Strategy 5: Build appropriate and the necessary human resource capacity necessary to oversee, regulate and promote the sector.
Intervention Description
i) Capacity building areas.
ii) Petroleum (midstream) policy development, planning regulation and management of midstream activities and facilities (refineries, Crude oil, transportation, refining and trading (oil supply logistics).
iii) Refinery operations (engineering, analytical, processing among others)
iv) Pricing of refined products, electricity tariff and power production from crude oil, refined products and gas.
v) Operations and regulation of the development, installation, operation and maintenance of midstream facilities.
vi) Industrial conversion of gas and gas processing facilities.
vii) Health safety environment and quality (HSQE) in refineries, pipelines, chemical plants and gas conversion plants.

Strategy 6: Regional cooperation in development of refineries and other midstream infrastructure to achieve regional security of energy supply.
Intervention Description
i) Develop a regional agreement on the development of midstream infrastructure.
ii) Develop a regional agreement on purchase of Ugandan oil and gas by regional countries.
iii) Develop regional supply systems for oil and gas resources; inter state pipelines to distribute petroleum products, inter state rail.

Objective 3 – Build human resource capacity for oil and gas exploration, production, processing and marketing at all levels including artisan, technicians and professionals.

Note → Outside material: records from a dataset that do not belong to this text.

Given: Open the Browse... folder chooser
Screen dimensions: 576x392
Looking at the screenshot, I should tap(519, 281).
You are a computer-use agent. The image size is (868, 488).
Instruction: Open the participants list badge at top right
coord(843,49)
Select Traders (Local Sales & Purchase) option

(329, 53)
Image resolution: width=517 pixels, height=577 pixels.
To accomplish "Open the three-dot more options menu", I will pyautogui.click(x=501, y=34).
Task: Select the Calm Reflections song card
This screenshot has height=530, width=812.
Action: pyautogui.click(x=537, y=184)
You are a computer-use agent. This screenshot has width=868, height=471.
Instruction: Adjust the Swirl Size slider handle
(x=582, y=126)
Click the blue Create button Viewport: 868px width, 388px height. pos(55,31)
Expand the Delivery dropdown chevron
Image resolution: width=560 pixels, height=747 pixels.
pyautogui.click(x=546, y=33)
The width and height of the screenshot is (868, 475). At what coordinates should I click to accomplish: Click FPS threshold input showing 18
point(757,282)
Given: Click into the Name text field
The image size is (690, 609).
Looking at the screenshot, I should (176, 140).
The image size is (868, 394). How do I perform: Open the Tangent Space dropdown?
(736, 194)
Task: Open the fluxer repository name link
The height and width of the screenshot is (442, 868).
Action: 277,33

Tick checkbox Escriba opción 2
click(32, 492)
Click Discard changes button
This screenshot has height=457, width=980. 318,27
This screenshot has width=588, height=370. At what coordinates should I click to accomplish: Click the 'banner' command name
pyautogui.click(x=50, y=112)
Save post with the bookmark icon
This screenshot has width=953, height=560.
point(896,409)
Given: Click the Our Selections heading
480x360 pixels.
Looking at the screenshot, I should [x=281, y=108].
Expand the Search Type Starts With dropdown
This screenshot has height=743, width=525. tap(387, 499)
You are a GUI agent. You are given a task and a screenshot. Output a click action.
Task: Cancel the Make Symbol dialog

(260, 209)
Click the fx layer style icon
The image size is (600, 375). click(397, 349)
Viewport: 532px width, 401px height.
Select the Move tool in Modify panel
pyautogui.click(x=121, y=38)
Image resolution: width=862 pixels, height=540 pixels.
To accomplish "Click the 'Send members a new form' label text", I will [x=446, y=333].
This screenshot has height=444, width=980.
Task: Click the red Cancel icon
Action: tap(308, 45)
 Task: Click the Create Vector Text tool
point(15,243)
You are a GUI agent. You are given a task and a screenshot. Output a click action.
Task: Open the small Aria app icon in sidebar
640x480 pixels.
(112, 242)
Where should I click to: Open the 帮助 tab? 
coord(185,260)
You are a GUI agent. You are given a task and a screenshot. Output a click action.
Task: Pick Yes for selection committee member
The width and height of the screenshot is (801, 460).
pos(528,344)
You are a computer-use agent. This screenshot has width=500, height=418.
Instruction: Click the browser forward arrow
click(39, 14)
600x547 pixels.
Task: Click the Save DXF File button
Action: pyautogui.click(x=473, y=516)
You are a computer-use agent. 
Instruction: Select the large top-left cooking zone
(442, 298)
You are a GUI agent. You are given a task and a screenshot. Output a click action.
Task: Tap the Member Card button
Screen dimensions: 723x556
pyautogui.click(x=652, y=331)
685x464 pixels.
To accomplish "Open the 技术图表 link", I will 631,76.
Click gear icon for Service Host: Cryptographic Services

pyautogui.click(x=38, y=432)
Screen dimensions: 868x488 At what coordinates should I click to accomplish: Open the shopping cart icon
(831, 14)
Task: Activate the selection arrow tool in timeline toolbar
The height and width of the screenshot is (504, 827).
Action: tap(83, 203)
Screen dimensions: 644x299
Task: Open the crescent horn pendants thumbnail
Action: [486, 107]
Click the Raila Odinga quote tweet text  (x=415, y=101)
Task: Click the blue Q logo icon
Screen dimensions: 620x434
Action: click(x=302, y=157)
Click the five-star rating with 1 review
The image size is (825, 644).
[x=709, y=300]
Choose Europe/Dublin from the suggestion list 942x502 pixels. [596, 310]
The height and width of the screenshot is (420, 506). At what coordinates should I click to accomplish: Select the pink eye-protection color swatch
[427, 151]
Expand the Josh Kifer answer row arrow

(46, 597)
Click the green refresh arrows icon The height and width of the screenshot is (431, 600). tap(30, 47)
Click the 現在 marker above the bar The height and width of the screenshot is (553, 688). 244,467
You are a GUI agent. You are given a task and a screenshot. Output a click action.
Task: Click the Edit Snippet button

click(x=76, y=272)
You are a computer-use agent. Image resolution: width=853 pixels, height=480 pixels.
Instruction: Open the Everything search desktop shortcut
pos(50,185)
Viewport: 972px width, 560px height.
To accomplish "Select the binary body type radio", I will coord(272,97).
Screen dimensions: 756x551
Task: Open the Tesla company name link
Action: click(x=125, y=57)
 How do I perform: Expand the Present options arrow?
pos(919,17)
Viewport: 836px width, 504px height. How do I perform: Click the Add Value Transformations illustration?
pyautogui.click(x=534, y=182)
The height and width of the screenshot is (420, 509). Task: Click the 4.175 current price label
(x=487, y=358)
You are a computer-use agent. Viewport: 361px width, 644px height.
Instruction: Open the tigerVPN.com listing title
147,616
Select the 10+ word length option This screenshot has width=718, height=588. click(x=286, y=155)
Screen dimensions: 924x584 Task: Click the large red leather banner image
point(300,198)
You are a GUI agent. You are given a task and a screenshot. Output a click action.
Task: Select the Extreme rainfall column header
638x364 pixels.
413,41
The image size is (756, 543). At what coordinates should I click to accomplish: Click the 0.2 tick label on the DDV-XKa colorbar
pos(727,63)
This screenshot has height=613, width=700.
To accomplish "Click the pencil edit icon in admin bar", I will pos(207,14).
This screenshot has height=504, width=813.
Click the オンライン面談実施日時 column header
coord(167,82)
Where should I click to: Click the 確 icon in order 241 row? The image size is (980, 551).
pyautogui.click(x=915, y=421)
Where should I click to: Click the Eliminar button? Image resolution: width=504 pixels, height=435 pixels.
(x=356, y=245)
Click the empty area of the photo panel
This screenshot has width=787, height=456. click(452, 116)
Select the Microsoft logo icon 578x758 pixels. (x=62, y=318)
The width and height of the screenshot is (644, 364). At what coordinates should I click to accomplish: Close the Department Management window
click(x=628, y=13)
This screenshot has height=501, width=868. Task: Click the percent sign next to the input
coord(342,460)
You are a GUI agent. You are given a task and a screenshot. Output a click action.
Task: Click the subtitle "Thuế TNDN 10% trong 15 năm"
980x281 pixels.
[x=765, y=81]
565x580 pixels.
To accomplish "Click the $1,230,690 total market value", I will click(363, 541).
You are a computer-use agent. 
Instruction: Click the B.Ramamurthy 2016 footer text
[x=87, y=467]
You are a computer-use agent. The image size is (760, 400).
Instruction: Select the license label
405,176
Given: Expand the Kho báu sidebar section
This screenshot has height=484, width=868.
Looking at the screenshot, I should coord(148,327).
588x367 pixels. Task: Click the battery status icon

Strategy 1: Develop and retain a pool of national expertise for oil and gas sector.
Intervention Description
i) Strengthen Kigumba Technical Institution to provide training up to international standards.
ii) Train professionals in petroleum fields at Masters level for upstream, midstream and downstream operations.
iii) Train staff in petroleum standards, chemistry, engineering and management.
iv) Facilitate and equip the petroleum downstream department.

Objective 4 – Ensure sufficient stock of petroleum products on the market all the time.

Strategy 1: Restock strategic reserves.
Intervention Description
i) Restock the Jinja reserve.
ii) Complete the construction of the Nakasongola reserve.
iii) Restock the Nakasongola reserve.
iv) Complete the construction of the Gulu reserve.
v) Restock the Gulu reserve.

Strategy 2: Build capacity for the downstream petroleum department.
Intervention Description
i) Train staff in petroleum standards, chemistry, engineering and management.
ii) Facilitate and equip the downstream petroleum department.

Objective 5 – Provide sufficient legal, policy and institutional framework to support private sector participation in the sector.

Strategy 1: Strengthen the policy, regulatory and institutional framework.
Intervention Description
i) Implement the current oil and gas policy.
ii) Expedite the formulation of the national PPP policy to allow more private investment in the sector.